Prior mean for own first lag parameter on levels variables: Lets you select the prior mean of the parameter on the first own lag for all endogenous variables that are regarded as levels variables. Values between 0 and 0.95 are supported. The option requires that the prior type is either a Minnesota-style or a normal conditional on the covariance matrix prior.
Prior mean for own first lag parameter on first diff variables: Lets you select the prior mean of the parameter on the first own lag for all endogenous variables that are regarded as first difference variables. Values between 0 and 0.95 are supported. The option requires that the prior type is either a Minnesota-style or a normal conditional on the covariance matrix prior.
Overall tightness hyperparameter: Lets you select the overall tightness hyperparameter (λo) that influences the prior covariance matrix. Values between 0.05 and 5 are supported. The option requires that the prior type is either a Minnesota-style or a normal conditional on the covariance matrix prior.

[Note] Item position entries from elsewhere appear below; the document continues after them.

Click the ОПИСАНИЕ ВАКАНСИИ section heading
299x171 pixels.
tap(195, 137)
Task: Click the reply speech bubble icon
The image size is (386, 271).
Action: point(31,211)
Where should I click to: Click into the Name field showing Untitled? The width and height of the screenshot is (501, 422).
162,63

Cross-equation tightness hyperparameter: Lets you select the cross-equation tightness hyperparameter (λc) that influences the prior covariance for parameters on variable j in equation i, where ij, when the Minnesota-style prior type is used. Values between 0.05 and 0.95 are supported.

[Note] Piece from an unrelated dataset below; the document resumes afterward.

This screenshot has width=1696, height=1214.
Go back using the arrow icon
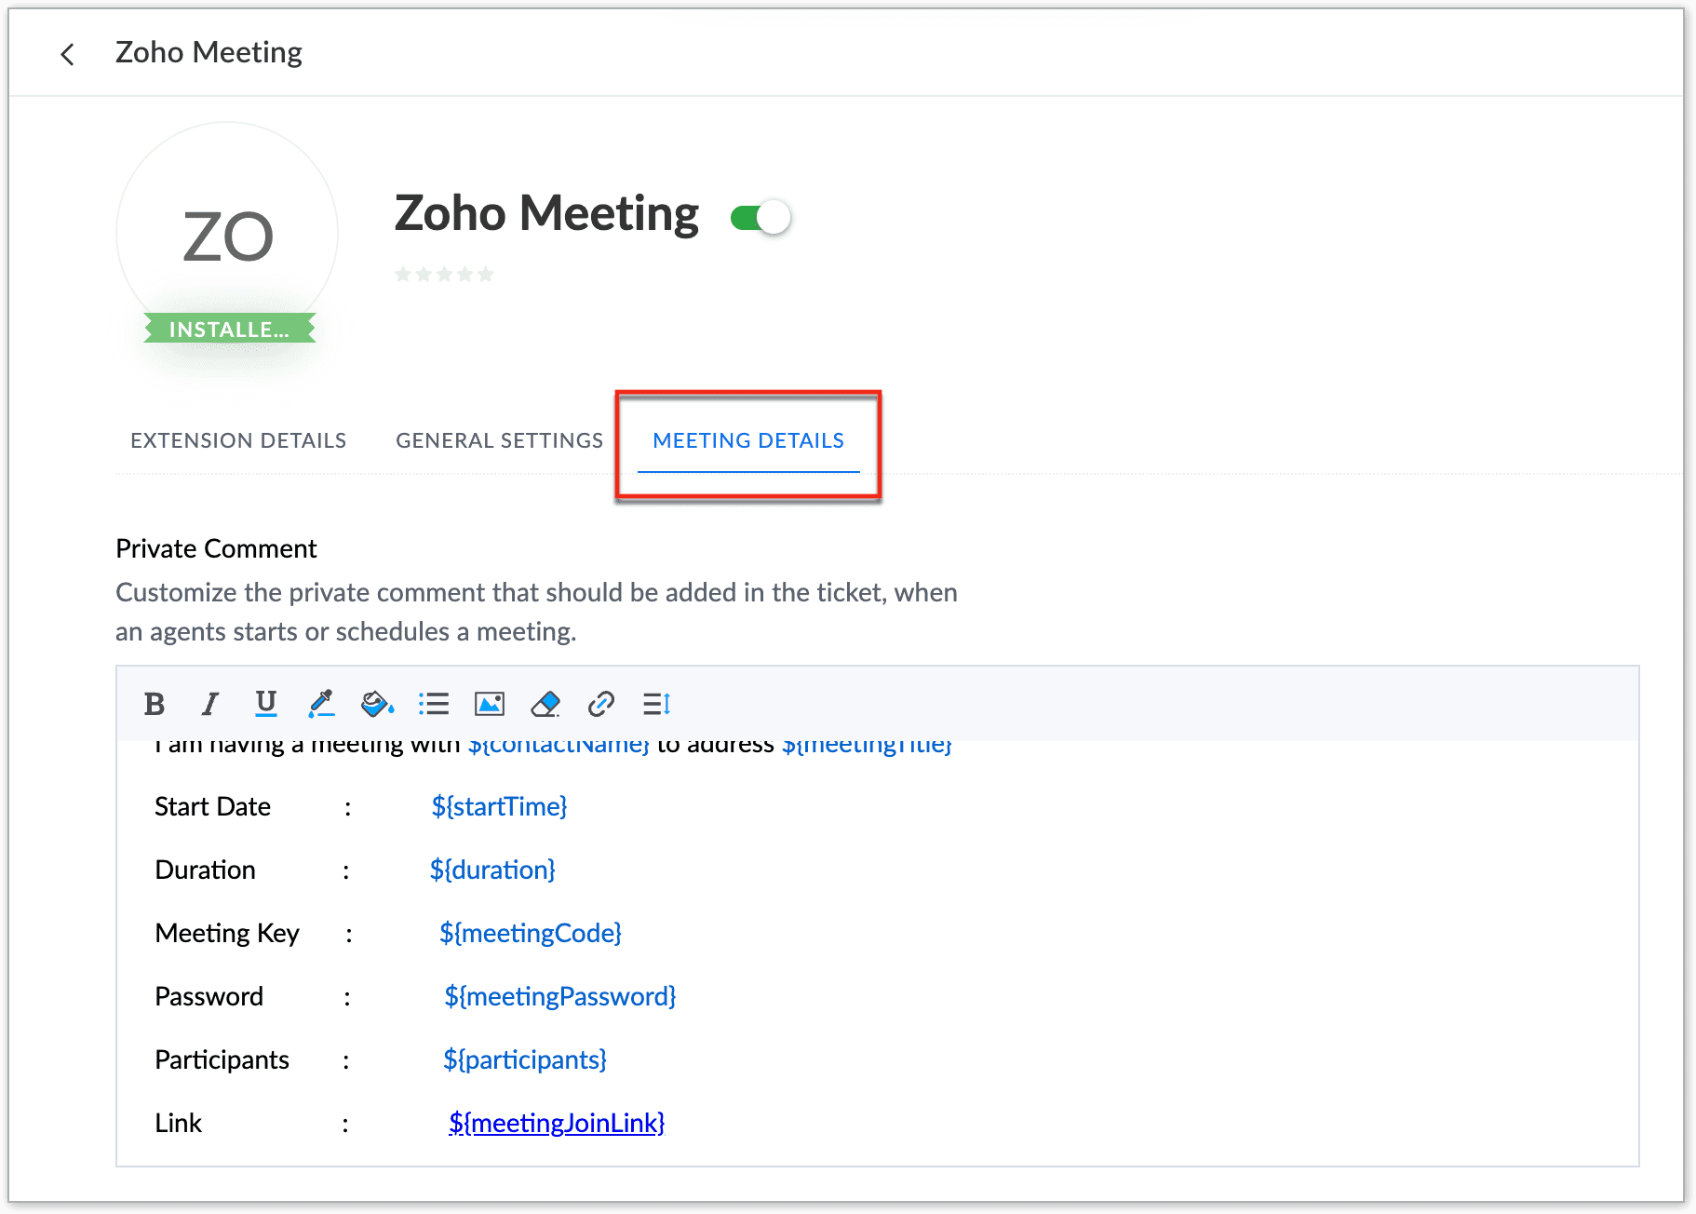67,54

Harmonic lag decay hyperparameter: Lets you select the lag decay hyperparameter (λh) that influences the prior covariance matrix exponentially. Values between 0.5 and 6 are supported. The option requires that the prior type is either a Minnesota-style or a normal conditional on the covariance matrix prior.

 

Additional Information

A more detailed description about how to set up the Bayesian VAR prior is found in Section 14.1 of the YADA Manual.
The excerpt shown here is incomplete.